“Buy good shares when they’re cheap.”
That’s easy to say, but often not so easy to do. But can these two cheap pub shares really be good enough?
Back in the black
Shares in Punch Taverns (LSE: PUB) have had a hard time — they’re down 15% over the past 12 months, and down 65% since a peak in January 2014. But the latter part of 2016 is looking kinder for Punch investors, as the firm’s big restructuring and asset disposal looks to be paying off — and after a false start over April and May which quickly collapsed, the shares have put in a 30% recovery since late July.
The release of full-year figures today gave the price a 3.8% boost to 116.5p, as the company revealed that it is finally back in the black — against a pre-tax loss of £105m last year, Punch recorded a profit of £60m in the year ended in August. And that comes despite the new Pubs Code regulations apparently proving a bit of a pain and forcing the firm to revisit its pub lets.
The thing that will probably please investors most is the reduction in debt, which has been the driving force behind Punch’s recovery plan.
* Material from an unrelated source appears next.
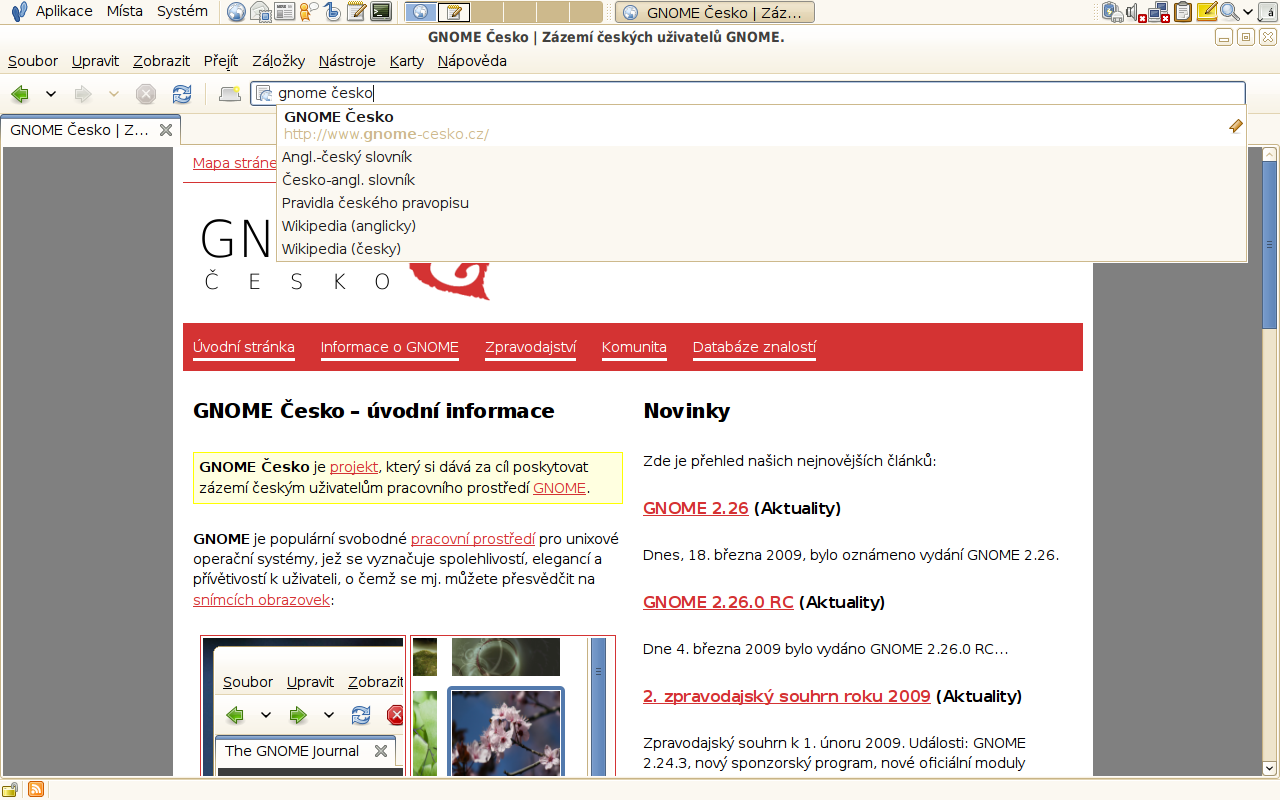The image size is (1280, 800).
Task: Go to the Komunita navigation link
Action: click(x=634, y=347)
Over the year, nominal net debt was cut by £233m — a drop of 16%. And the company’s property estate has been externally valued at £2,030m, which exceeds nominal net debt by £848m.
Forecasts now put Punch Taverns shares on a prospective P/E multiple of just five for the year to August 2017, with a return to EPS growth on the cards — City analysts have a 23% hike penciled in. A lot of that apparent undervaluation will be covered by the firm’s debt, but its property asset value suggests that’s not such a big problem now. And I think the shares look good value.
There’s no dividend on the cards yet, and I wouldn’t want there to be one — I want to see cash used to chip away at debt. But overall, I can see 2016 being a turnaround year.
Enterprise Inns (LSE: ETI) shares a lot of similarities with Punch Taverns.
For one thing, its shares are also on a very low P/E, of just five based on expectations for the year ended in September — results are due on 15 November. And Enterprise Inns is also working to reduce a sizeable debt pile. At its interim stage on 31 March, the company had net debt of £2.3bn on its books, although that was balanced by property of £3.7bn (based on a September 2015 valuation, not expected to be materially changed, and will be revalued by full-year results time).
August’s trading update revealed a 1.9% rise in like-for-like net income from its leased and tenanted business for the 44 weeks to 30 July, and the firm is increasing its number of managed houses — there should be more than 100 in operation at September’s year-end.
Earnings had been falling, but 2015 saw a halt to the slide and expectations for this year and next suggest a flattening off. And, again, there’s no dividend. But at this stage in the firm’s progress, with debt needing to be reduce further, and in the current economic climate, I’d be satisfied with that — and again I think we could be looking at a good long-term bet.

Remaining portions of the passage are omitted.